The report, done by the Government Accountability Office, finds incidents of abuse of restraints and seclusion, among other forms of mistreatment, in public and private schools alike, all across the country, says CBS News correspondent Nancy Cordes.
A congressional panel has scheduled a hearing about the findings for Tuesday, and child advocates are calling for better laws to protect students.
Students such as Cedric Napoleon and Paige Gaydos.
Paige's mother, Ann Gaydos, is slated to testify Tuesday at the hearing to be held by the House Education and Labor Committee about the abuse Paige allegedly suffered on multiple occasions in school in Cupertino, Calif. when Paige, who has Asperger Syndrome, was seven. She's now 15 and the family has moved to Monument, Colo.

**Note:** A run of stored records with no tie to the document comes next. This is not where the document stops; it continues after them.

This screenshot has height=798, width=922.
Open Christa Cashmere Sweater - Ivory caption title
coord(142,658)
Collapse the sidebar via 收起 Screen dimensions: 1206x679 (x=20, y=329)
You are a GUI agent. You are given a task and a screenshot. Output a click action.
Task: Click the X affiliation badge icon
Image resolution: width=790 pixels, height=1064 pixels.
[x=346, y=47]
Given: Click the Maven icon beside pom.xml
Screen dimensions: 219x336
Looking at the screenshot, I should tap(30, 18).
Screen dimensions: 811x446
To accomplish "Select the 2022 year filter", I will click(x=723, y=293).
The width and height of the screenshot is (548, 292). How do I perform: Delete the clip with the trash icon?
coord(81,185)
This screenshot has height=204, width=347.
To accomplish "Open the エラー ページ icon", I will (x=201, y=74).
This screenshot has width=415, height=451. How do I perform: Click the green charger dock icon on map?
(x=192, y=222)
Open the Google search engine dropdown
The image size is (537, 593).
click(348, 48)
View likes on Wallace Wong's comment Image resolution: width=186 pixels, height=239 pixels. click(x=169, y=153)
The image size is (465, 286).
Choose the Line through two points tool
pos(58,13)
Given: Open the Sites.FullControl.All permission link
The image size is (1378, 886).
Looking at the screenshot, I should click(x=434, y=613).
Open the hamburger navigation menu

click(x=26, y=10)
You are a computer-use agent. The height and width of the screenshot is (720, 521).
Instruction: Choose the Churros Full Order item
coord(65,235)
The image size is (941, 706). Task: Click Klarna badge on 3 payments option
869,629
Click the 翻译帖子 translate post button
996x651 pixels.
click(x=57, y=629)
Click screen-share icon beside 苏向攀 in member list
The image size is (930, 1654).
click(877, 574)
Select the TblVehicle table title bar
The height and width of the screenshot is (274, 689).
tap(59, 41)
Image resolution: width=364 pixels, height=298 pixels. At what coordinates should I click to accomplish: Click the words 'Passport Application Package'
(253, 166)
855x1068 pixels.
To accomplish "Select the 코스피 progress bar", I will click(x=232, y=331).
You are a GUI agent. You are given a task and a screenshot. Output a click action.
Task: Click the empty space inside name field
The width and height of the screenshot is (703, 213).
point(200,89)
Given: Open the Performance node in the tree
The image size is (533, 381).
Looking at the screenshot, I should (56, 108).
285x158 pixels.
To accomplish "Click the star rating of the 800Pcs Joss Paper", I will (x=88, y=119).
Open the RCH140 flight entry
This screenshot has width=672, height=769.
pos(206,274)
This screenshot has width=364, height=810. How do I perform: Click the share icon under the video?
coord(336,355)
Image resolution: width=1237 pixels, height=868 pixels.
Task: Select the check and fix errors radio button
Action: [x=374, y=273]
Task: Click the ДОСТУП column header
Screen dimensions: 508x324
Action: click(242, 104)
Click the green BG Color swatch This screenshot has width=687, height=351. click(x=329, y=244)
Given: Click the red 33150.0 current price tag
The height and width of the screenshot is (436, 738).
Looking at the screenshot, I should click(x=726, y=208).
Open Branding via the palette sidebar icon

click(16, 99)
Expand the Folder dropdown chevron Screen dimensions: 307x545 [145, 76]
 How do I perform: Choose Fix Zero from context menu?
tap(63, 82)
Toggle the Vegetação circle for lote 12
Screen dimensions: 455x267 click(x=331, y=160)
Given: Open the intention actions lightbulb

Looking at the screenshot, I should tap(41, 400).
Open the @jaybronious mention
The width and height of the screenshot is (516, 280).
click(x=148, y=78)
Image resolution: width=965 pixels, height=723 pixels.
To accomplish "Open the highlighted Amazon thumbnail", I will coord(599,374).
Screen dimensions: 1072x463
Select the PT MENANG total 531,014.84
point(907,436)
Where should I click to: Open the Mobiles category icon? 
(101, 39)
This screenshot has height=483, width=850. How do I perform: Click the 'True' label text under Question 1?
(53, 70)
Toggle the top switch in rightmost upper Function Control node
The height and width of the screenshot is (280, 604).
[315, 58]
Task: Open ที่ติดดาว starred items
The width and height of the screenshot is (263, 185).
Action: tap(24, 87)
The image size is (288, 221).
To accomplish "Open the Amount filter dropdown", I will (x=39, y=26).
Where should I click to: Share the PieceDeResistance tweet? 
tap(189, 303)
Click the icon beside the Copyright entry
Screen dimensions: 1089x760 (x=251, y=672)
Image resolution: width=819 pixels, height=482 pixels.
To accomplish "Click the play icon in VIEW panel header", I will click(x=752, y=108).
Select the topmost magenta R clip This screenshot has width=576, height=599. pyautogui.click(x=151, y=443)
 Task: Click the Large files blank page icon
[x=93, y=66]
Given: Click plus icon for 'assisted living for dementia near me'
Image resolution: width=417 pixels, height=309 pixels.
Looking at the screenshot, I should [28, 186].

Cedric's foster mother had no idea the Killeen, Texas eighth grader's teacher was physically restraining him when he acted up. Until, Cordes says, the day it led to Cedric's death.
"She took him down and sat on him," a tearful Toni Price told Cordes, "and straddled him. And uh... the autopsy report said that they had never seen anything like that except in a car crash, because she crushed his chest."
The GAO probe finds hundreds of cases of alleged abuse and death in schools over the past 20 years, Cordes says -- everything from carpet burns from being dragged to a seclusion room, to bruises from being pinned to the ground. Many of the victims were, like Cedric, children with disabilities.
"Seclusion and restraint should only be used in an emergency situation," says Deborah Ziegler of the Council for Exceptional Children.
And the tactics are used more often than parents might think, Cordes points out. In the 2007-2008 school year alone, the Texas public school system reported 18,741 cases of children being restrained.
Laws vary from state-to-state, Cordes, says, and about half the states have no laws at all.
Ann Gaydos, with Paige sitting at her side, told Early Show co-anchor Julie Chen about the restraint and other physical abuse she says her daughter suffered culminating, Gaydos said, with a teacher taking Paige into an empty classroom, lifting her by her wrists and an ankle and slamming Paige headfirst into the ground. Paige was, Gaydos said, "quite seriously hurt" with very bad bruises on her shoulder and head, and with skin forced off a shoulder.
Gaydos says she'll tell Congress Tuesday she wants "far better oversight of school districts, perhaps some third-party oversight. The districts can't police themselves. I hope for stricter laws regarding these restraints, and better whistleblower protections. The whistleblower (in Paige's case) was driven out of the district."